= Problem statement =
Locate each line in the records containing "with". Copy it.

Data extracted from a collection:
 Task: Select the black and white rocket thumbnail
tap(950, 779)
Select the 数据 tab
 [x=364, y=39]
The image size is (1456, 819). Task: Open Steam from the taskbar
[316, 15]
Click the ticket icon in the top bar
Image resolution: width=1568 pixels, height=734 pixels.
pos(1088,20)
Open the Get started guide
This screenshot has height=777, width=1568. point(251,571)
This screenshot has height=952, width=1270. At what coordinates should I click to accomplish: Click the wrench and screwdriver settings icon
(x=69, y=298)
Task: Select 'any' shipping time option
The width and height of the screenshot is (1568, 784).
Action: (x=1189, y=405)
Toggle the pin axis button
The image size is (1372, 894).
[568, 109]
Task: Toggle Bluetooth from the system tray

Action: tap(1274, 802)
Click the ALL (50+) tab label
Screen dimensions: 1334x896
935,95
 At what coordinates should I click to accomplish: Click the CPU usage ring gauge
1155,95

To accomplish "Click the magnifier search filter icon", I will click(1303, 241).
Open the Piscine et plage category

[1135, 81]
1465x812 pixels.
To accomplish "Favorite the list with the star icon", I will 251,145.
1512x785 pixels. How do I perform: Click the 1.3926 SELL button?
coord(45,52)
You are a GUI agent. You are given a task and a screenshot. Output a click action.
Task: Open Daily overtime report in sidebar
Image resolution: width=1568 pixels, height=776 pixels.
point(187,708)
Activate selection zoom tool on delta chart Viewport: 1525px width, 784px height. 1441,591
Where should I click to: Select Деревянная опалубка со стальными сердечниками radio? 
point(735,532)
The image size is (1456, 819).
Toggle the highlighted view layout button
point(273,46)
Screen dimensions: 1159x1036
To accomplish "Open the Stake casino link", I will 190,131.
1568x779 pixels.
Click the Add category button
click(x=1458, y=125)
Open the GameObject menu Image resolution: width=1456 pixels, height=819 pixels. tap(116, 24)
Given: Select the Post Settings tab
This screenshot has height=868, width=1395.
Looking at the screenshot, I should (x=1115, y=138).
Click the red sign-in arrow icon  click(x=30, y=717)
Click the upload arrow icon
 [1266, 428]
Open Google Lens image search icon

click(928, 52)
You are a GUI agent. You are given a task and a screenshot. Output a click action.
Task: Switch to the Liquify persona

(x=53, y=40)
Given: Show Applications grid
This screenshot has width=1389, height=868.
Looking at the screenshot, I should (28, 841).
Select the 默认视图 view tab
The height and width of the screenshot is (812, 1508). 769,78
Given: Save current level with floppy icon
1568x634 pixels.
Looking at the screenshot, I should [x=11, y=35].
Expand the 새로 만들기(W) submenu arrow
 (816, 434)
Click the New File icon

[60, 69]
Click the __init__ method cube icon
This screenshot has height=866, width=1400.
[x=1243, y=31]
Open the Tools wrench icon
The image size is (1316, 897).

= Reply =
To accomplish "Favorite the list with the star icon", I will 251,145.
Given: Save current level with floppy icon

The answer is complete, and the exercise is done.